Blog by Verity Mather

Martha’s Rule is a National Patient Safety Initiative that gives patients, families and staff the right to ask for a rapid review if they are worried someone’s condition is getting worse. The initiative also uses a patient wellness questionnaire to help detect any unexpected signs of deterioration early. Verity Mather, Quality Improvement Lead in our Patient Safety and Care Improvement team, reflects on her role in helping colleagues to implement the initiative.

Supporting the Liverpool Heart and Chest Hospital (LHCH) team in testing Martha’s Rule has been genuinely inspiring. From the outset, our role was to facilitate and guide, creating the conditions for the team to explore, test, and refine the work in a way that made sense for them as a site. The progress that has been made belongs to the team; our contribution was to support their thinking, encourage reflection, and help remove barriers along the way.

When LHCH joined Phase 2 of the pilot, I was conscious of the very real pressures on staff time and competing priorities. I expected some resistance, or at least limited capacity to engage. The reality was quite the opposite. I was struck by the tenacity and determination of the team, and by how strongly they valued the opportunity to connect with Phase 1 pilot sites. That connection offered not only practical learning, but also reassurance and a sense that they were on the right path and not working in isolation.

One member of staff captured the impact perfectly: “You gave us the space to slow down, plan properly, and test one component at a time. It’s given us the confidence and encouragement to really drive this work forward.”  

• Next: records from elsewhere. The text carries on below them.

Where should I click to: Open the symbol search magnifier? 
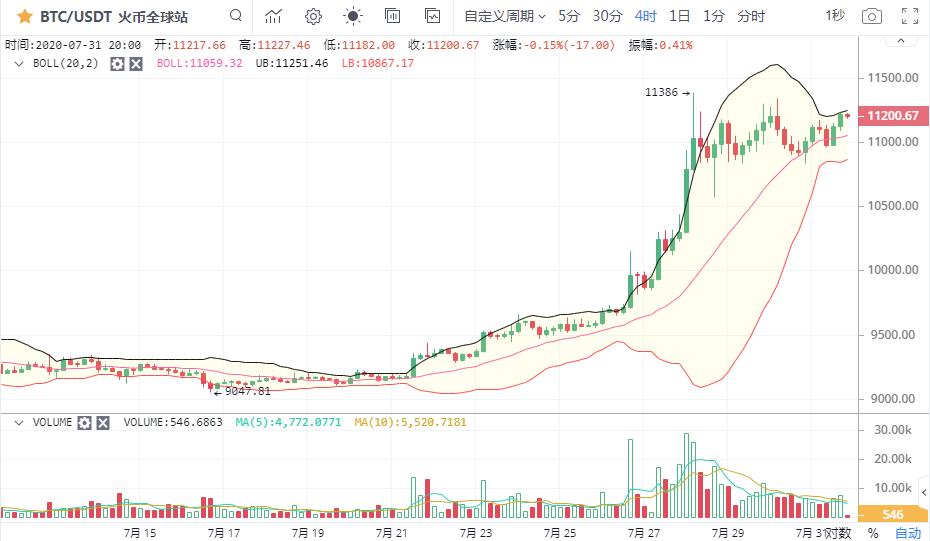tap(235, 16)
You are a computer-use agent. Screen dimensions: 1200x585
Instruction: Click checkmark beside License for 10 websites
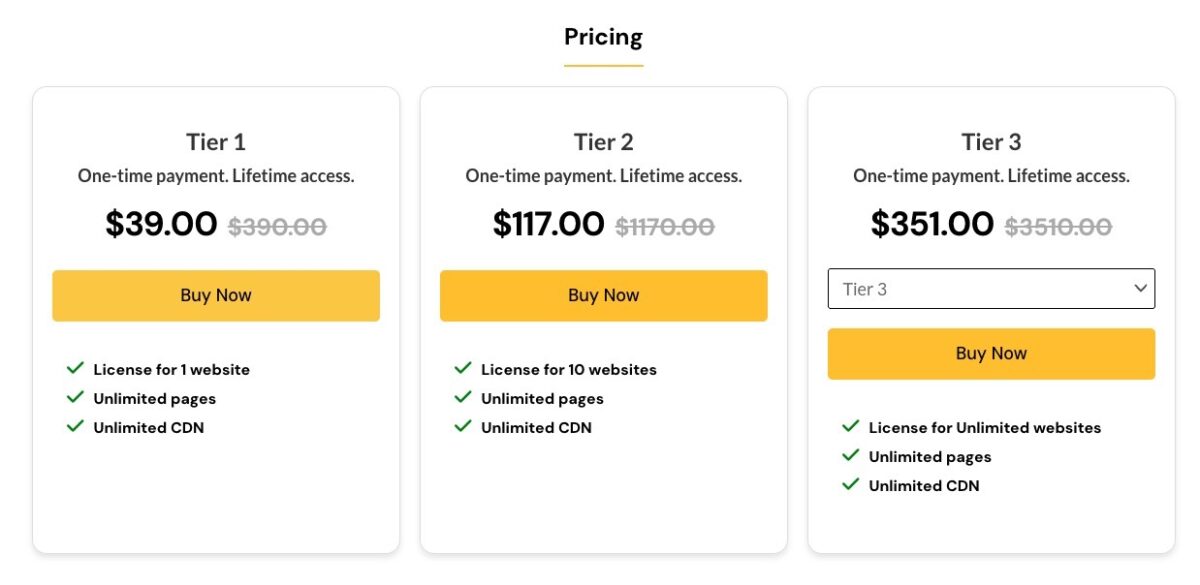[463, 369]
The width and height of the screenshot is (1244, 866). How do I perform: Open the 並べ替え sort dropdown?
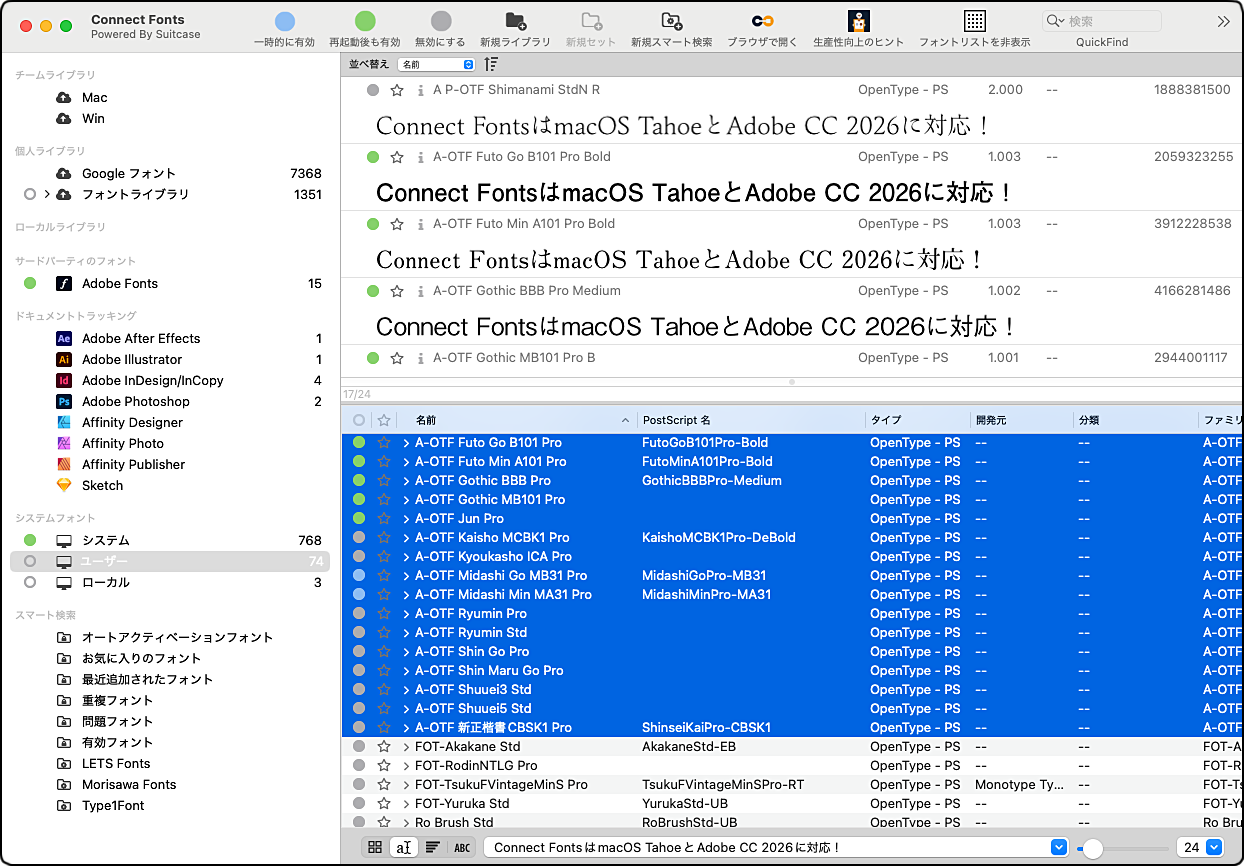[436, 64]
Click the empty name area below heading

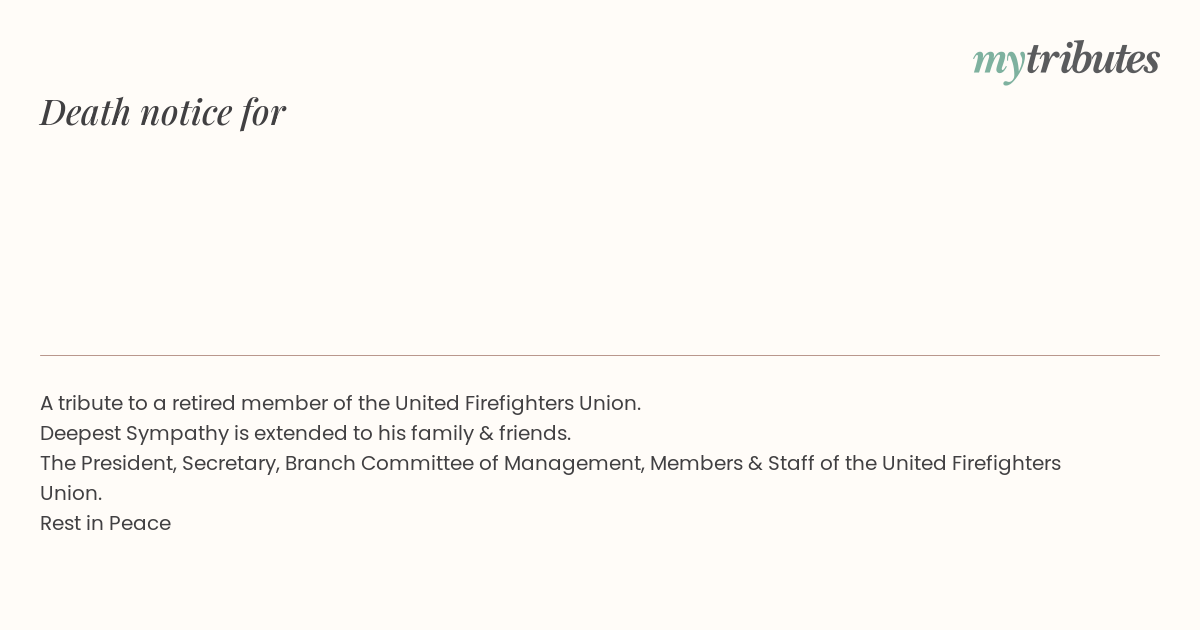600,240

This reflected our coaching-style approach, focusing on site-specific challenges, encouraging small tests of change, and allowing the team to build confidence through their learning.

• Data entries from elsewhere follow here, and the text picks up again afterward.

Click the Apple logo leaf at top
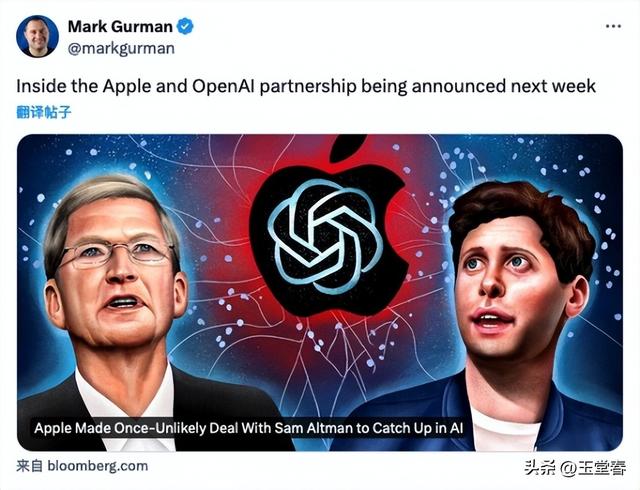The image size is (640, 490). tap(348, 147)
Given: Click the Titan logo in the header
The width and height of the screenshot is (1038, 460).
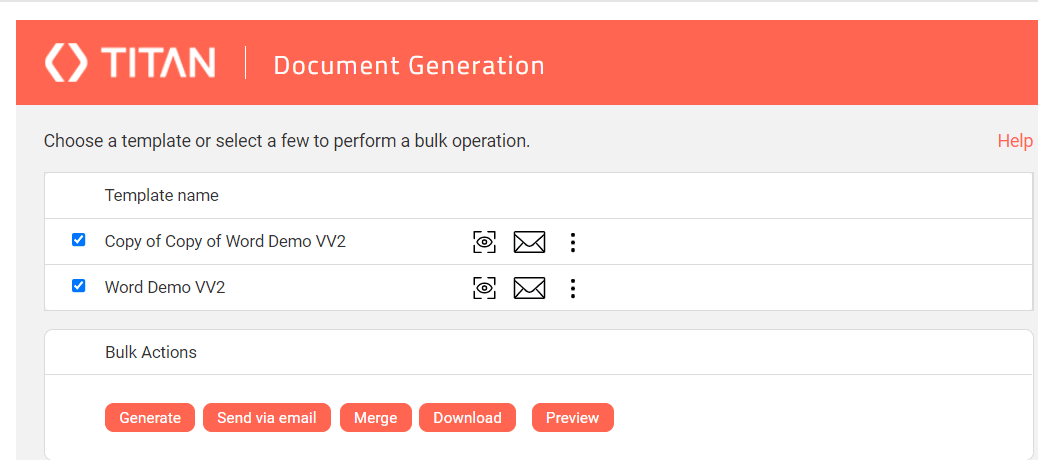Looking at the screenshot, I should (x=130, y=63).
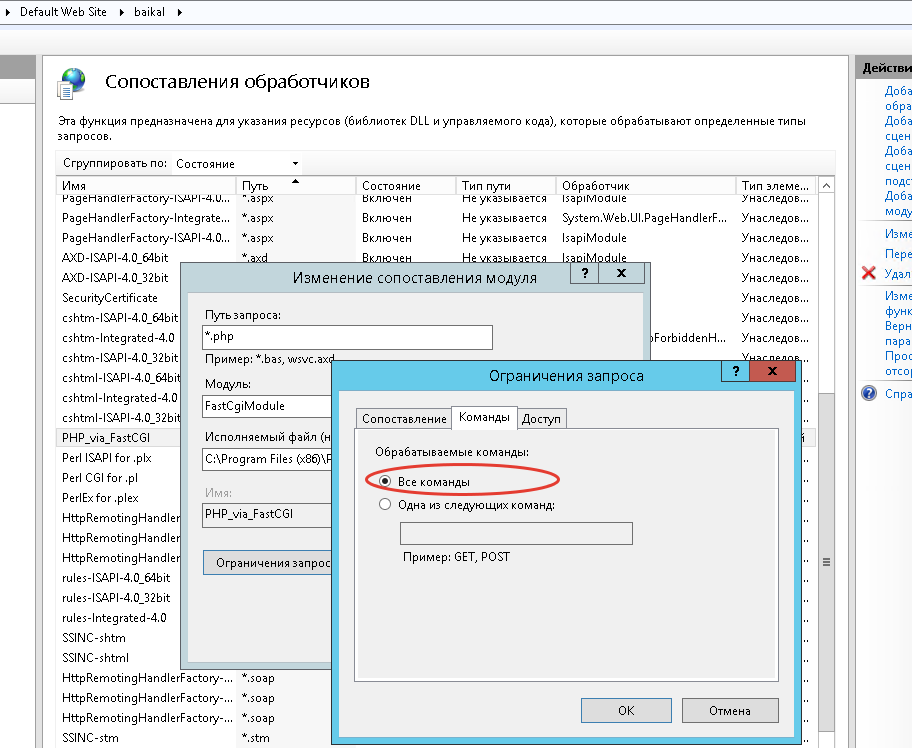Select Одна из следующих команд option
Screen dimensions: 912x748
385,505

As testing progressed, it became clear that while a patient call-for-concern route already existed, the greatest opportunity lay in strengthening staff escalation. A key focus was helping teams fully understand and trust the principle that any member of staff can request a review from a different team at any time if they are worried about a deteriorating patient. That cultural shift from permission to empowerment was critical.

The testing period allowed the team to step back and look honestly at how reliably escalation processes function in the realities of a busy clinical environment. While the intent to escalate concerns was always there, the pathways were not always clear enough. With close observation and refinement, uncertainty was removed and clarity improved. This reinforced an important learning: when processes are complex, staff feel less able to use them. Simple, consistent systems are far more likely to be used without hesitation.

Perhaps the most powerful reflection from this work is that effective escalation is not primarily about the process itself, but about the culture that surrounds it. Policies alone do not create safety. What matters is whether people feel confident, empowered, and psychologically safe enough to speak up and act on concern. Martha’s Rule provided a structured lens to explore this, prompting meaningful conversations about confidence, hierarchy, and shared responsibility amongst staff.

Personally, I found this work deeply gratifying. Watching the team grow in confidence, challenge assumptions, and take ownership of the changes reminded me why this kind of improvement work matters. Seeing staff feel enabled rather than overwhelmed and hearing them describe how the work had given them clarity and momentum, was incredibly rewarding. It was a privilege to support a team so committed to learning, collaboration, and doing the right thing for patients and staff.